Although I have been offered prescriptions for narcotic painkillers after various dental and medical procedures, I did not understand the extent to which these prescription drugs were being abused until I started researching to educate myself. I recall my sons and their friends talking about kids at school selling drugs taken from the family medicine cabinet and also seeing kids in college snorting Oxycontin in the dorm. Each of us should be able to identify when someone may be overdosing.
(From the 12 Keys Rehab blog post “The Most Common Drugs People Overdose On”)
There are multiple signs that a person is overdosing. Some of the signals are obvious, while others aren’t. Let’s take a closer look at the signs of an overdose.
Signs of a drug overdose vary depending on the substance the user ingested. While many symptoms are the same across the board, it’s important to be able to recognize what is going on, in order to initiate the proper response.
It’s not always obvious when someone is overdosing. In many cases, such as opioid pain relievers and heroin, the effects of the drug can look a lot like an overdose.
A common misconception is that a person has to be obviously unconscious or in severe distress to have an overdose, but that isn’t always the case. Sometimes, the person is so heavily under the influence of the drug that they aren’t even aware an overdose is happening.

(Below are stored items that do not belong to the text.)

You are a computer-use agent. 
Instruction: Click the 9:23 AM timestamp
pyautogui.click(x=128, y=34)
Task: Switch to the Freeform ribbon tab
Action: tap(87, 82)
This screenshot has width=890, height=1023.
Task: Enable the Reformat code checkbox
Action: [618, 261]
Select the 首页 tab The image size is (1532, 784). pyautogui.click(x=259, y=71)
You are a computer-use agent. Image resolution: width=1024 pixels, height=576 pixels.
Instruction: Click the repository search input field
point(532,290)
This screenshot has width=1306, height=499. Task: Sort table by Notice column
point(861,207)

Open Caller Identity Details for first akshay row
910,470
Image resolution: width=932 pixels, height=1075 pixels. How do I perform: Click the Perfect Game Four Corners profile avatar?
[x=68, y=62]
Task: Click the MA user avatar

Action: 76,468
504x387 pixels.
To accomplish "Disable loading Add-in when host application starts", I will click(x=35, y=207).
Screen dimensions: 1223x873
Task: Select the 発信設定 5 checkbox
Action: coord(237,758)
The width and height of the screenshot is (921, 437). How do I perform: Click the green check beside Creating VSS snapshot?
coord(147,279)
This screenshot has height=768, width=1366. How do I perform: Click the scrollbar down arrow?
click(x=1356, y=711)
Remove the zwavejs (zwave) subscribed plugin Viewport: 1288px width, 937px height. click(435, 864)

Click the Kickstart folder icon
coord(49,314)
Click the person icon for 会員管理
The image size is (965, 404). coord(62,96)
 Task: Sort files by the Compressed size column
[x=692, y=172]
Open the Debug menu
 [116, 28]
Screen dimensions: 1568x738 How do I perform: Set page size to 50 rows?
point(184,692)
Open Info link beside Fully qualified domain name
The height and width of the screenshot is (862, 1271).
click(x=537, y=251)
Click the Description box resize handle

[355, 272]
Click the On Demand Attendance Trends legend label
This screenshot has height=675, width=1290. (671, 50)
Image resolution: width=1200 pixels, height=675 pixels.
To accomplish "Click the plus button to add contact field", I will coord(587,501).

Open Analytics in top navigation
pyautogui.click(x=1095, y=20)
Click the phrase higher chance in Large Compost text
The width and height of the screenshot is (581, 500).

In addition to a person being unconscious, there are several other signals of an overdose:
- They are having a seizure.
- They are experiencing severe head pain.
- They are experiencing severe chest pain.
- They are having difficulty breathing.
- They are extremely agitated, anxious, confused or delirious.
It’s also important to remember that it isn’t necessary for someone to be showing every symptom listed to be overdosing.
For myself, I have decided against using these prescriptions and instead rely on higher doses of over-the-counter pain relievers if needed.